Provided data:

···

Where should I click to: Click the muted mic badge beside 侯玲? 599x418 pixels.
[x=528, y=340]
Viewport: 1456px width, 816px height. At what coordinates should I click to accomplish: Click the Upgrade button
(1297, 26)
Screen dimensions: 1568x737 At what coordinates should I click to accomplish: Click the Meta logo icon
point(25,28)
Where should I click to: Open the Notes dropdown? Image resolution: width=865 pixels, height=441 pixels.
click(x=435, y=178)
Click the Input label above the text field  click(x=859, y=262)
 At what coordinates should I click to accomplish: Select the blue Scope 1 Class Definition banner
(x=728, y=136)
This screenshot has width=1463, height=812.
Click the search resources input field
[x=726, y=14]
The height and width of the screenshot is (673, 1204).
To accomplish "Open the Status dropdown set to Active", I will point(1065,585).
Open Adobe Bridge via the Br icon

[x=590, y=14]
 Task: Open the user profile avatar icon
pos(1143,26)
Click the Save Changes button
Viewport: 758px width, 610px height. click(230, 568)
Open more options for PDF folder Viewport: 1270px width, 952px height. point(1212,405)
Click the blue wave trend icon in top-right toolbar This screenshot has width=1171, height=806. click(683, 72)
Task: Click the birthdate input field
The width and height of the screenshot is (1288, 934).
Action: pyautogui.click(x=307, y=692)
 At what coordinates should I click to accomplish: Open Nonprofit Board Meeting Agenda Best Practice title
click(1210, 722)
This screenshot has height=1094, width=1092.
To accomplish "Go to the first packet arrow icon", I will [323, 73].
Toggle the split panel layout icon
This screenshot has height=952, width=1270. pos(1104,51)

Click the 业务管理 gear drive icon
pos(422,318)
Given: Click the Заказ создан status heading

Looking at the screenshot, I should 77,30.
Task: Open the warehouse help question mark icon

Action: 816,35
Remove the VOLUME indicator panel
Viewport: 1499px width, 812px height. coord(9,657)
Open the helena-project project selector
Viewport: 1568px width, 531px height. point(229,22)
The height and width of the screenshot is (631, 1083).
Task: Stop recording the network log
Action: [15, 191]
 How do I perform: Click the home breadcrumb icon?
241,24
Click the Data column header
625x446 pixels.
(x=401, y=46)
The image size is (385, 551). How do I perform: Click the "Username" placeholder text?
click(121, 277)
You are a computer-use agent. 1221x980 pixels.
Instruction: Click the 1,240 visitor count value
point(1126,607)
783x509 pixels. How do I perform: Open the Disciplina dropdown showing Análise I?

···

Given request: Arrange the rows above, from the first one through the line containing "Viewport: 1499px width, 812px", as a Markdown table with the columns Row and Text. Put one line in each table row with its number, and leave out blank lines.

Written response:
| Row | Text |
|---|---|
| 1 | Where should I click to: Click the muted mic badge beside 侯玲? 599x418 pixels. |
| 2 | [x=528, y=340] |
| 3 | Viewport: 1456px width, 816px height. At what coordinates should I click to accomplish: Click the Upgrade button |
| 4 | (1297, 26) |
| 5 | Screen dimensions: 1568x737 At what coordinates should I click to accomplish: Click the Meta logo icon |
| 6 | point(25,28) |
| 7 | Where should I click to: Open the Notes dropdown? Image resolution: width=865 pixels, height=441 pixels. |
| 8 | click(x=435, y=178) |
| 9 | Click the Input label above the text field  click(x=859, y=262) |
| 10 |  At what coordinates should I click to accomplish: Select the blue Scope 1 Class Definition banner |
| 11 | (x=728, y=136) |
| 12 | This screenshot has width=1463, height=812. |
| 13 | Click the search resources input field |
| 14 | [x=726, y=14] |
| 15 | The height and width of the screenshot is (673, 1204). |
| 16 | To accomplish "Open the Status dropdown set to Active", I will point(1065,585). |
| 17 | Open Adobe Bridge via the Br icon |
| 18 | [x=590, y=14] |
| 19 |  Task: Open the user profile avatar icon |
| 20 | pos(1143,26) |
| 21 | Click the Save Changes button |
| 22 | Viewport: 758px width, 610px height. click(230, 568) |
| 23 | Open more options for PDF folder Viewport: 1270px width, 952px height. point(1212,405) |
| 24 | Click the blue wave trend icon in top-right toolbar This screenshot has width=1171, height=806. click(683, 72) |
| 25 | Task: Click the birthdate input field |
| 26 | The width and height of the screenshot is (1288, 934). |
| 27 | Action: pyautogui.click(x=307, y=692) |
| 28 |  At what coordinates should I click to accomplish: Open Nonprofit Board Meeting Agenda Best Practice title |
| 29 | click(1210, 722) |
| 30 | This screenshot has height=1094, width=1092. |
| 31 | To accomplish "Go to the first packet arrow icon", I will [323, 73]. |
| 32 | Toggle the split panel layout icon |
| 33 | This screenshot has height=952, width=1270. pos(1104,51) |
| 34 | Click the 业务管理 gear drive icon |
| 35 | pos(422,318) |
| 36 | Given: Click the Заказ создан status heading |
| 37 | Looking at the screenshot, I should 77,30. |
| 38 | Task: Open the warehouse help question mark icon |
| 39 | Action: 816,35 |
| 40 | Remove the VOLUME indicator panel |
| 41 | Viewport: 1499px width, 812px height. coord(9,657) |